My friend Elisabeth dances for joy. She also dances for a living and has jetéd herself into an elite group of people who have made their passion their profession.
Elisabeth dances for Li Chiao-Ping Dance and the Catey Ott Dance Collective, and also works as a teacher/choreographer for the Valley Academy for the Arts.
On Saturday, she will dance a solo and a duet for DanceLAB: Get It Out There at Danceworks in Milwaukee. The show starts at 6 p.m. if you’re able to attend. I highly recommend.
Elisabeth moves weightlessly, like swirling fall leaf, and she dances with the kind of passion that zings your heart.

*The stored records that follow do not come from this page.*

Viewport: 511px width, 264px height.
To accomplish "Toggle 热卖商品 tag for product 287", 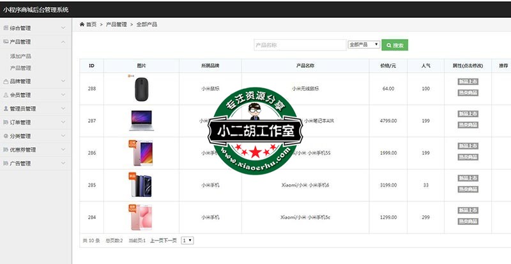I will (x=468, y=125).
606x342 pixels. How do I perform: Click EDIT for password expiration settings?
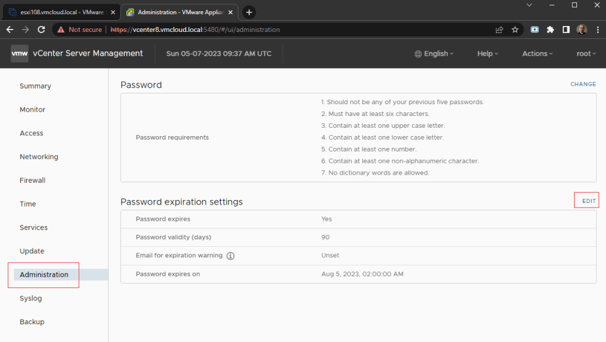pyautogui.click(x=589, y=201)
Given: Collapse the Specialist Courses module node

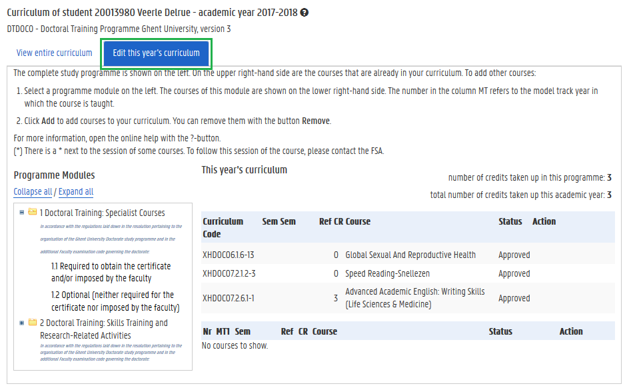Looking at the screenshot, I should coord(22,213).
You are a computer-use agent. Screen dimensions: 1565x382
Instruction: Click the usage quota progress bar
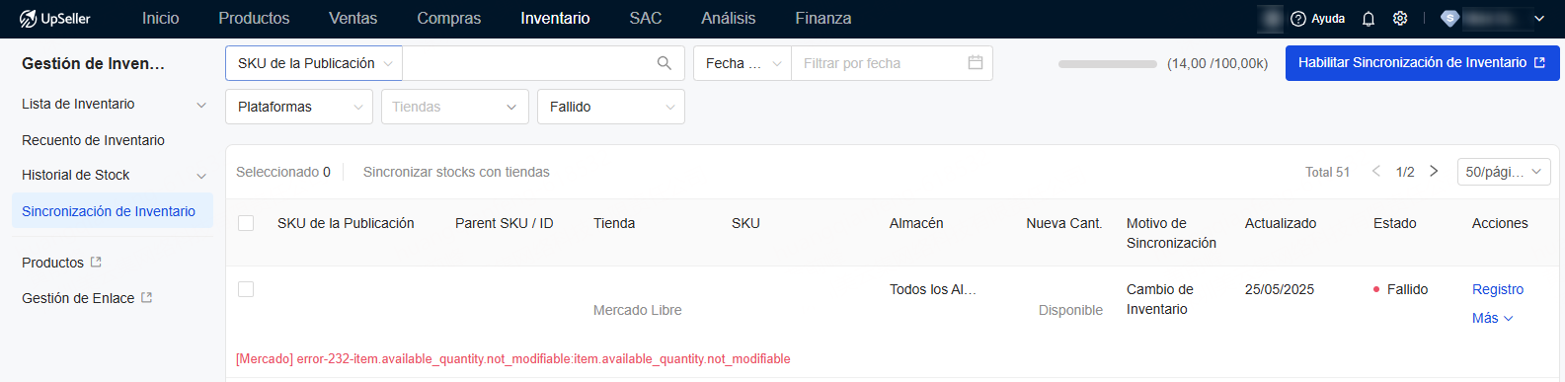(x=1108, y=63)
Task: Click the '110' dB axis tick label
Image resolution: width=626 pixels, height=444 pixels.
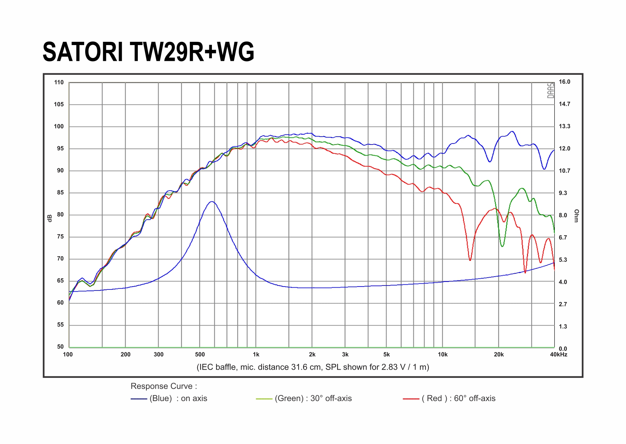Action: 59,82
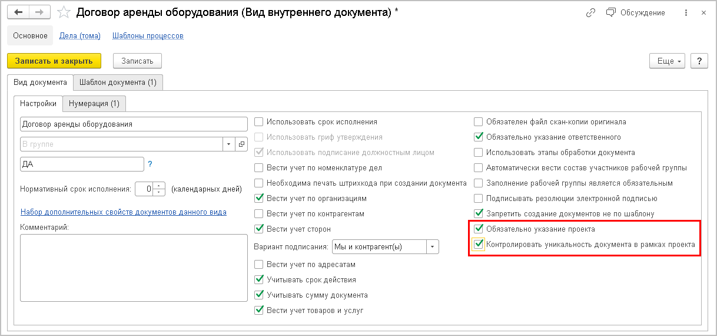
Task: Copy link using the chain icon
Action: [x=591, y=12]

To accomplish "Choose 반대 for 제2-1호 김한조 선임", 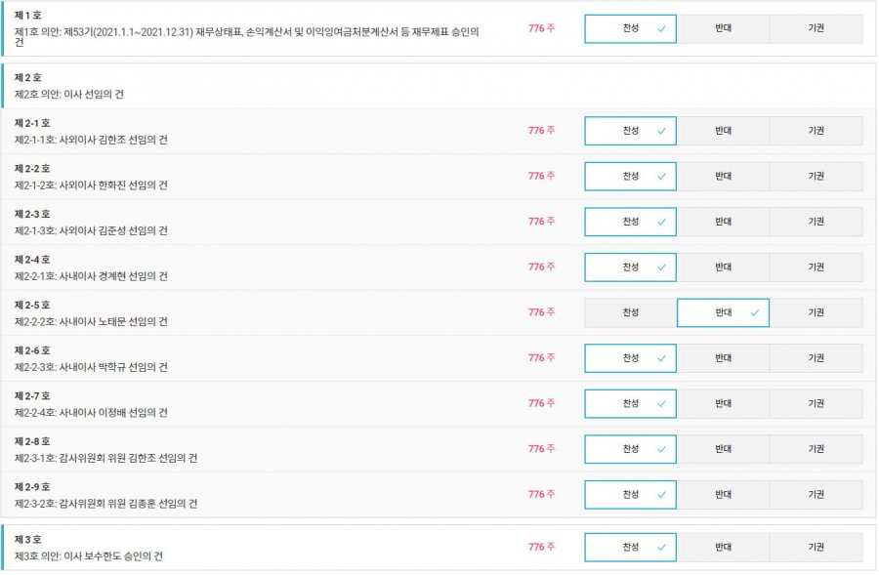I will coord(723,131).
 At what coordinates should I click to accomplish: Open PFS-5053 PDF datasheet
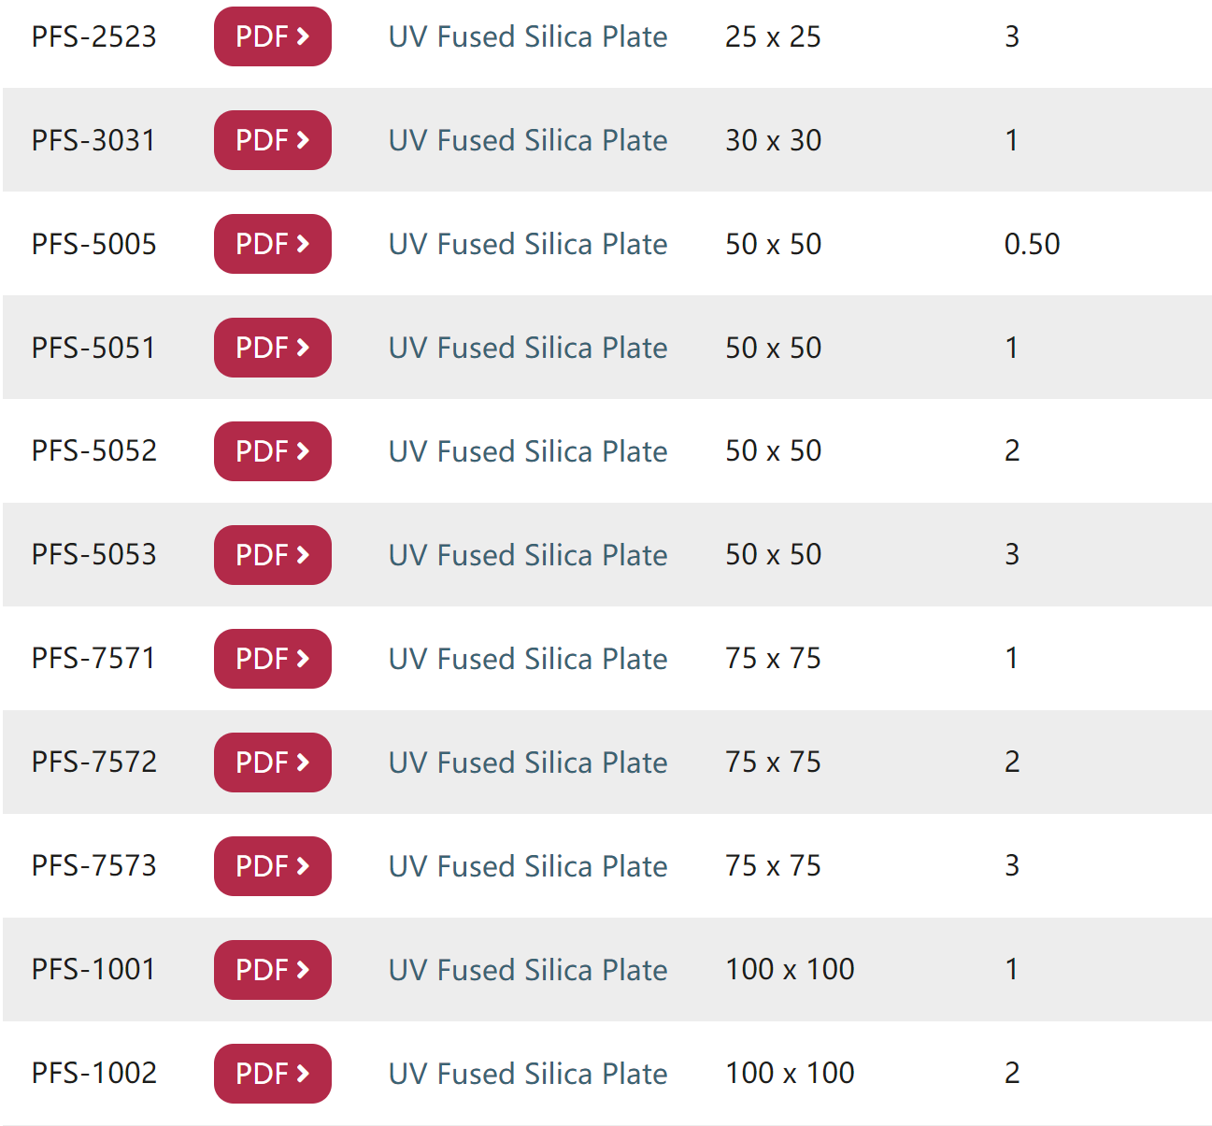tap(272, 555)
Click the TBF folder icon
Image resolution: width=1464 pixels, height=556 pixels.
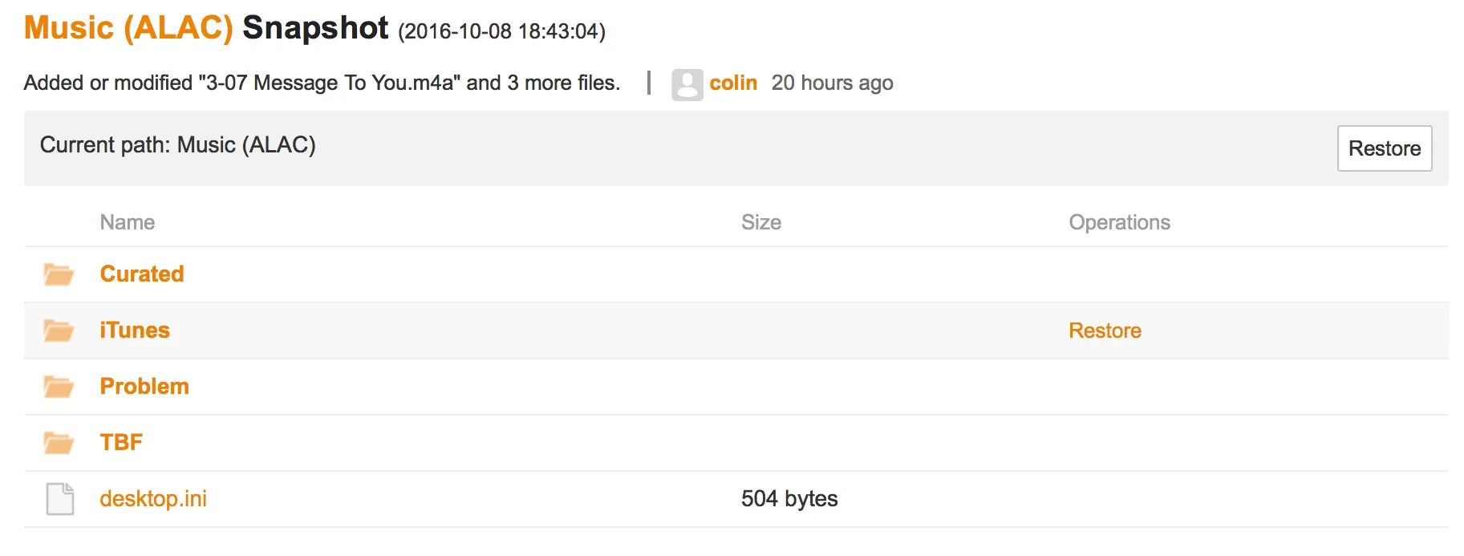[59, 443]
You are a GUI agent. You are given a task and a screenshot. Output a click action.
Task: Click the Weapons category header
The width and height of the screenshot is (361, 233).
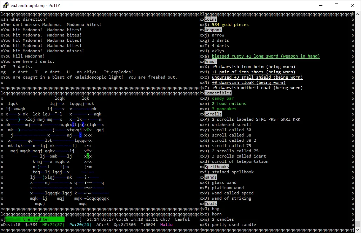pyautogui.click(x=213, y=30)
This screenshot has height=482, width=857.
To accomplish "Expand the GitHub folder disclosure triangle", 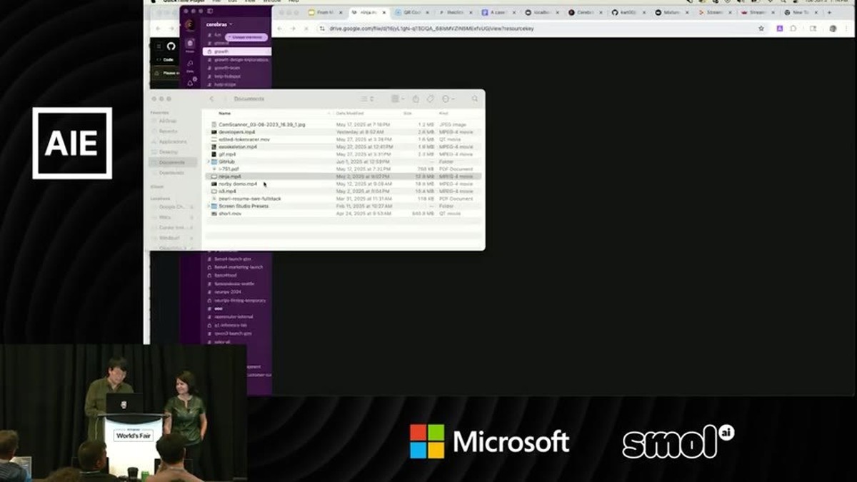I will click(209, 161).
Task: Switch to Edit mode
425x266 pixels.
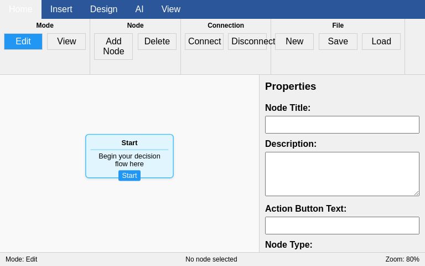Action: coord(23,42)
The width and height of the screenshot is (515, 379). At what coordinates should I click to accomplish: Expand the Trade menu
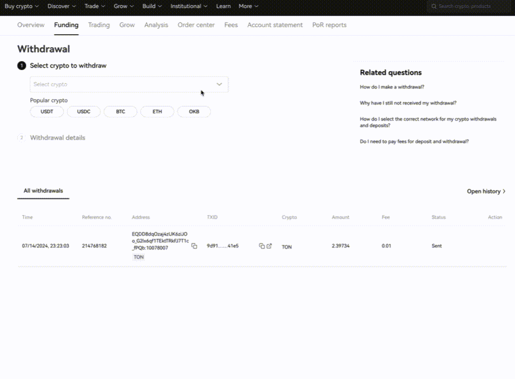coord(95,6)
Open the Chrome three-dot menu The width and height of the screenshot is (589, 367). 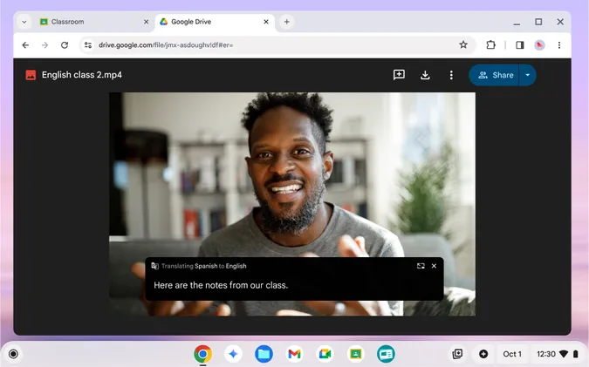[559, 45]
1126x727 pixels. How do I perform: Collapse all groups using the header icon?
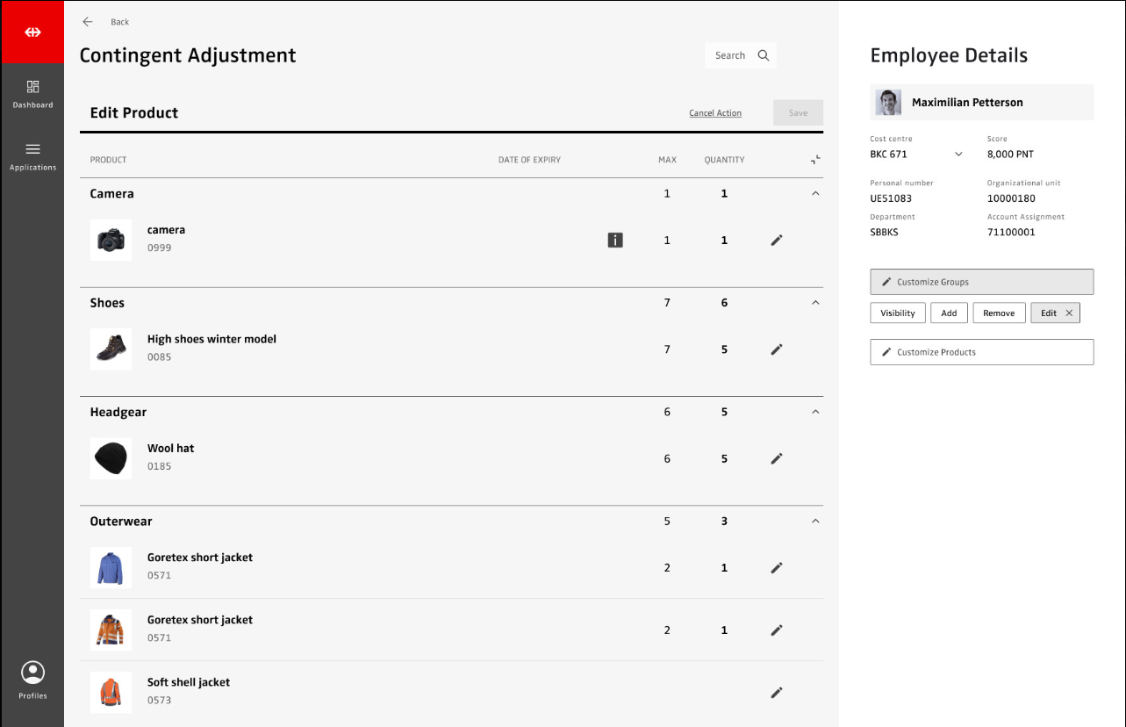click(815, 160)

A few weeks ago, I had the opportunity to take a dance class taught by Elisabeth and, though my last formal dance training came courtesy of the Green Bay Park and Rec Department in 1968, I thought it would be fun.
Of course, I was delusional. I knew it when I peaked in the classroom window and spotted my classmates, trained dancers all, warming up.
I am a kitchen dancer, flexible as a wooden broom. My dance lexicon comes courtesy of Debbie Allen. “You got big dreams? You want Fame? Well, Fame costs. And right here is where you start paying. In sweat.”
Sweat I can do. I’m actually a very good sweater.
I stepped into the room. I did not excel.
The trick, for you fellow kitchen dancers considering a formal class, is to not look at yourself in that horrifyingly ubiquitous dance room mirror. Don’t look. Don’t think. Hold your head high. Laugh, if you can spare the breath.
That’s what I did, anyway, and look! It only took two months for me to recover enough dignity to write about it.
I am a huge fan of people brave enough to carve out an unconventional career based on their passion and unique abilities. I admire Elisabeth and her graceful pursuit.
And, I’m grateful for the opportunity to stretch myself in the company of talented dancers, led by a smiley, graceful young woman I’ve known since she was a kid.
Bravo, Elisabeth! I can’t wait to see what the future holds for you.